Em audiência pública realizada na Sala das Comissões da Assembleia Legislativa na manhã desta terça-feira, a Secretaria de Estado da Fazenda (Sefaz) apresentou aos deputados uma avaliação do cumprimento das metas fiscais do exercício 2017, focando no comparativo receita e despesa.

O secretário Josué Modesto dos Passos Subrinho mostrou que o Estado encerrou os quatro primeiros meses do ano registrando um crescimento de 11,3% nas receitas primárias em relação ao mesmo período de 2016, enquanto que as despesas primárias também alcançaram patamar semelhante e registraram um percentual 10,5%, sendo que as despesas previdenciárias obtiveram um crescimento de 24,6% no período de apuração, resultado do crescimento no número de concessões de aposentadorias, pressionando o déficit previdenciário estadual.    

De acordo com Josué Modesto, no quadro demonstrativo da evolução do resultado da previdência – que compara especificamente a receita e a despesa desta rubrica – o Estado arrecadou R$ 329,4 milhões para o fundo previdenciário, para uma despesa de R$ 682,6 milhões para pagamento da folha de inativos e pensionistas entre janeiro e abril de 2017, registrando um déficit de R$ 353,2 milhões.

A comparação dos resultados previdenciários de 2016 e 2017 (de janeiro a abril) aponta para uma variação de 64,8% este ano.

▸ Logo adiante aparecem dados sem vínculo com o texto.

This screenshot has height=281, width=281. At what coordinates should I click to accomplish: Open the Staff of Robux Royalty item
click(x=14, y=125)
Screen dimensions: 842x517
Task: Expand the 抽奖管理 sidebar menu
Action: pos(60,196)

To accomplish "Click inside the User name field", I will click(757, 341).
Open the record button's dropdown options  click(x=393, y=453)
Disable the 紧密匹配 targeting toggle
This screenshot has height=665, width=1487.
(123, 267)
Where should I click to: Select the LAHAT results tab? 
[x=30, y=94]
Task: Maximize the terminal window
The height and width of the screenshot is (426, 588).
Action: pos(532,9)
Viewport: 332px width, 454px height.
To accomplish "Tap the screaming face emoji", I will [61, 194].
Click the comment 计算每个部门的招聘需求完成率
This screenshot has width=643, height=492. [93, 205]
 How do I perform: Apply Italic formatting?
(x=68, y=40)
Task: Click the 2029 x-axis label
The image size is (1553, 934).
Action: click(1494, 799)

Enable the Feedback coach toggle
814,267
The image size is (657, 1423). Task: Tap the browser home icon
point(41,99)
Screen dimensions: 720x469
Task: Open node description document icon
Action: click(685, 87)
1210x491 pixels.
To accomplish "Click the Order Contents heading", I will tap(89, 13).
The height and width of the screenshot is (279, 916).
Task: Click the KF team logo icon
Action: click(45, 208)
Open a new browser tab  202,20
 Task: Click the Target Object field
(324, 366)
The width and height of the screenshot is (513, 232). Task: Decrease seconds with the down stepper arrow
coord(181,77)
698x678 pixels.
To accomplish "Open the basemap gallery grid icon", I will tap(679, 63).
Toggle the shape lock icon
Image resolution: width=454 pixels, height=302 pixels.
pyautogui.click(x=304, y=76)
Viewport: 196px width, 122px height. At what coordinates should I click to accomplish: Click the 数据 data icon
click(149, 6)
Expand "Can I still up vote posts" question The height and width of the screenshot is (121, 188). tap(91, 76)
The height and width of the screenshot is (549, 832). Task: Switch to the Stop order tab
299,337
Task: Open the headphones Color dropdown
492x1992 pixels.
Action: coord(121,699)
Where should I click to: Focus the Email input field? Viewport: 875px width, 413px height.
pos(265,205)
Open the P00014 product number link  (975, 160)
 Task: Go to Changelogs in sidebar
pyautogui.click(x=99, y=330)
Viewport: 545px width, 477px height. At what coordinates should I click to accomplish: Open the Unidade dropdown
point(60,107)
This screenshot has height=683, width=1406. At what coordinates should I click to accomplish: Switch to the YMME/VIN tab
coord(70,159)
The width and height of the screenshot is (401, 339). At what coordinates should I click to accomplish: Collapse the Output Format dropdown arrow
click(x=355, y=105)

O déficit previdenciário é o grande problema enfrentado pelo Estado. De acordo com o secretário, as despesas com a previdência estadual consumiram no primeiro quadrimestre deste ano mais de 29% das receitas, percentual superior aos valores investidos em Educação (11,84%), Segurança (11,68%) e Saúde (10,05%).

 “Embora as principais receitas estaduais – o Fundo de Participação dos Estados (FPE) e o Imposto Sobre Circulação de Mercadorias e Serviços (ICMS) – tenham obtido uma performance um pouco superior ao mesmo período do ano passado, a referência do ano passado possui uma queda muito grande em relação a anos anteriores. Ou seja, os números do ano passado foram ainda piores que 2015, o que não aponta para ganhos reais na arrecadação”, mostrou Josué Modesto.

Nas projeções da Secretaria do Tesouro Nacional, o FPE deve registrar uma redução de 4,82% até o final do ano, assim como a verba oriunda do Fundeb, que tem uma perspectiva de redução de 5,06%. “São dificuldades extras que o Estado deve enfrentar, além das que já estão postas, como a retração da economia e a queda nas vendas no comércio”, complementou Josué Modesto.